Written tasks:
A) Print the part of the Bayesian neural network code page starting at "self.out = nn.Linear(hidden_shape, out_shape)" and ending at "return self.out(x)".
B) Write what comes next in the Bayesian neural network code page, picking up after its final line.

Document extract:
** begin **

Code Monkey home page Code Monkey logo

bayesian-neural-network's Introduction

#!/usr/bin/env python3
# -*- coding: utf-8 -*-
"""
Created on Thu Jun 20 15:47:23 2019

Credit:
    https://github.com/paraschopra/bayesian-neural-network-mnist

@author: Ali Shannon
"""

#%% Libraries to use

import torch
from torch import nn
from torch.utils.data import DataLoader
import torch.nn.functional as F
import numpy as np
from torchvision import datasets, transforms
from matplotlib import pyplot as plt
from matplotlib import colors

import pyro # pip install pyro-ppl
from pyro import optim
from pyro.infer import SVI, Trace_ELBO
import pyro.distributions as dist

device = 'cuda' if torch.cuda.is_available() else 'cpu'

This is our pytorch network that we will "lift" into a pyro module

class NN(nn.Module):
    def __init__(self, in_shape, hidden_shape, out_shape):
        super(NN, self).__init__()
        
        self.fc1 = nn.Linear(in_shape, hidden_shape)
        self.out = nn.Linear(hidden_shape, out_shape)
        
    def forward(self, x):
        x = x.flatten(1)
        x = F.relu(self.fc1(x))
        return self.out(x)
        
    
train_loader = DataLoader(
        datasets.MNIST('emnist', train=True, download=True,
                       transform=transforms.ToTensor()),
                batch_size=128, shuffle=True, num_workers=4)
        
test_loader = DataLoader( 
        datasets.MNIST('emnist', train=False,
                       transform=transforms.ToTensor()),
                batch_size=128, shuffle=True, num_workers=4)
        
# this will be our neural network
net = NN(28*28, 1024, 10).to(device)

Here we will defined the converter to random variables pyro.random_module where the output of our network are random variables

def model(x, y):
    priors = {}
    for name, param in net.named_parameters():
        priors[name] = dist.Normal(loc=torch.zeros_like(param.data), 
                                        scale=torch.ones_like(param.data))
        
    lifted_module = pyro.random_module("module", net, priors)
    lifted_clf_model = lifted_module()
    lhat = F.log_softmax(lifted_clf_model(x), 1)
    pyro.sample("obs", dist.Categorical(logits=lhat), obs=y)

** end **

Information shown:
** begin **

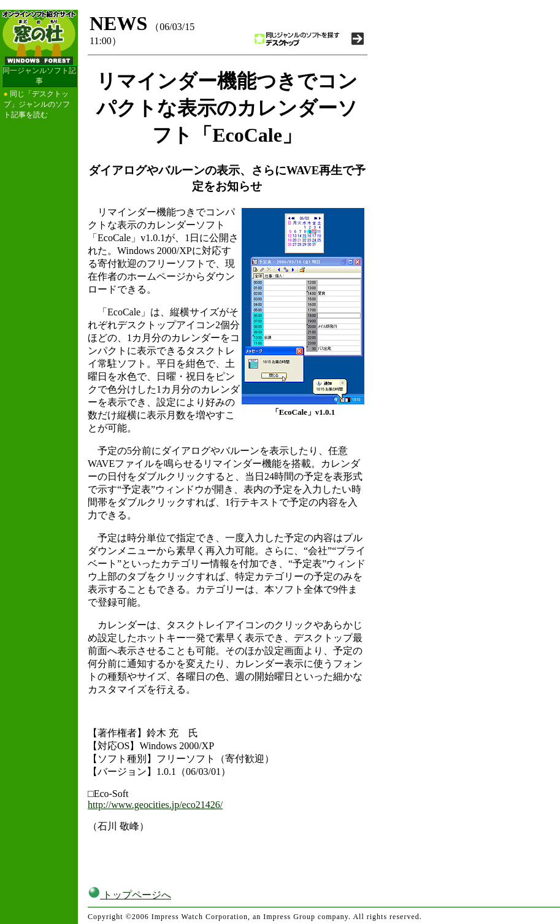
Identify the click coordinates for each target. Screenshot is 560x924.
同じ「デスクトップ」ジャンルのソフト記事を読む (37, 104)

** end **

Exercise responses:
A)
self.out = nn.Linear(hidden_shape, out_shape)
        
    def forward(self, x):
        x = x.flatten(1)
        x = F.relu(self.fc1(x))
        return self.out(x)

B)
This is how the Bayesian network works, it uses this form of Bayes Theorem

$$P(A|B) = \frac{P(B|A); P(A)}{P(B)}$$

Where:

$$P(B) = \sum_{i} P(B|A_{i}); P(A_{i})$$

But this sum is very hard to compute because there will be too many parameters. So instead we will draw random samples and report the posterior mean as our point estimate and posterior uncertainty as our error. This is at the heart of Stochastic Variational Inference (SVI): https://www.youtube.com/watch?v=DYRK0-_K2UU

Roughly, this method assumes that the prior is always some normal distribution and updates the point estimates through the network.

def guide(x, y):
    priors = {}
    for name, param in net.named_parameters():
        mu = torch.randn_like(param)
        sigma = torch.randn_like(param)
        mu_param = pyro.param(name+'.mu', mu)
        sigma_param = F.softplus(pyro.param(name+'.sigma', sigma))
        prior = dist.Normal(loc=mu_param, scale=sigma_param)
        priors[name] = prior
        
    lifted_module = pyro.random_module('module', net, priors)
    return lifted_module()

Set up optimizer and loss function

opt = optim.Adam({'lr': 0.01})
svi = SVI(model, guide, opt, loss=Trace_ELBO())

Train Model

def train():
    pyro.clear_param_store()
    epochs = 10
    loss = 0
    for epoch in range(1, epochs + 1):
        loss = 0
        for x, y in train_loader:
            loss += svi.step(x.flatten(1).to(device), y.to(device))
        total_loss = loss / len(train_loader.dataset)
        print(f'epoch: {epoch}\tLoss: {total_loss:.4g}')
        
train()
    
epoch: 1	Loss: 2073
epoch: 2	Loss: 363.2
epoch: 3	Loss: 155.8
epoch: 4	Loss: 110.5
epoch: 5	Loss: 95.18
epoch: 6	Loss: 89.92
epoch: 7	Loss: 87.03
epoch: 8	Loss: 86.42
epoch: 9	Loss: 85.71
epoch: 10	Loss: 85.49

There are two ways to evaluate this network.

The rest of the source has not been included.